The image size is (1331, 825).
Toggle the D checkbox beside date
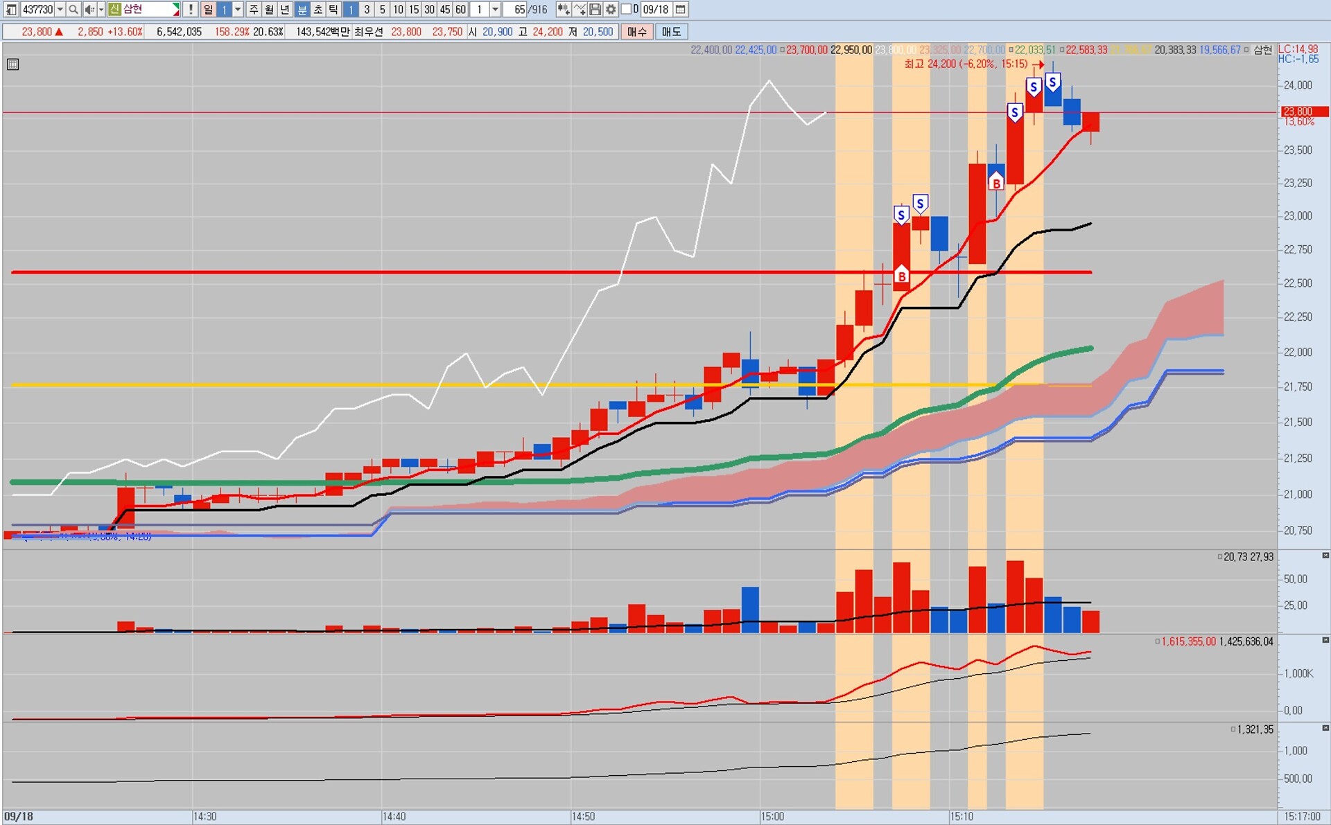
------------------------------------------------
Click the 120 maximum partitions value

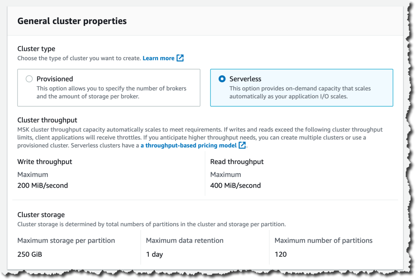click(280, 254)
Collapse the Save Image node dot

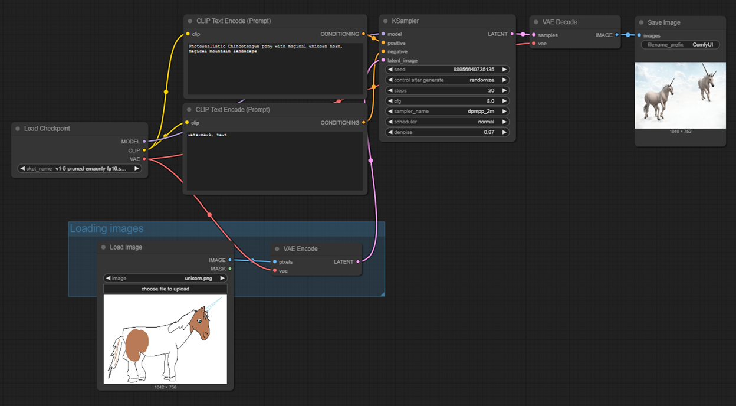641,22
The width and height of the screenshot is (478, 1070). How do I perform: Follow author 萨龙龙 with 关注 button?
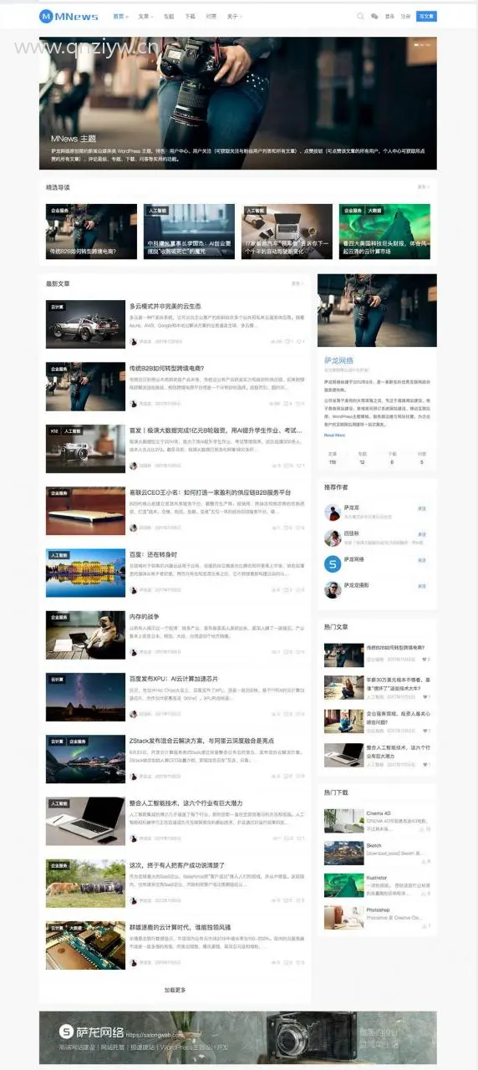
------------------------------------------------
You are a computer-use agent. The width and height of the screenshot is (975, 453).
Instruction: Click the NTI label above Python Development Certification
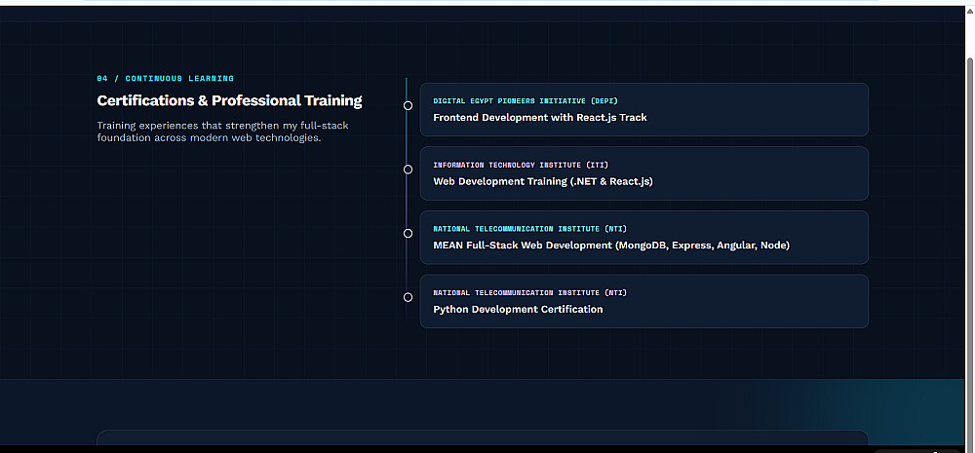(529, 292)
------------------------------------------------
What the task asks: Convert the lines into a Markdown table with the columns Number and Line. Begin at the line that contains "Collapse the Save Image node dot", stop after the line that contains "The width and height of the screenshot is (478, 1070).", skip blank lines, and leave the pictures out.

Solution for this problem:
| Number | Line |
|---|---|
| 1 | Collapse the Save Image node dot |
| 2 | 641,22 |
| 3 | The width and height of the screenshot is (478, 1070). How do I perform: Follow author 萨龙龙 with 关注 button? |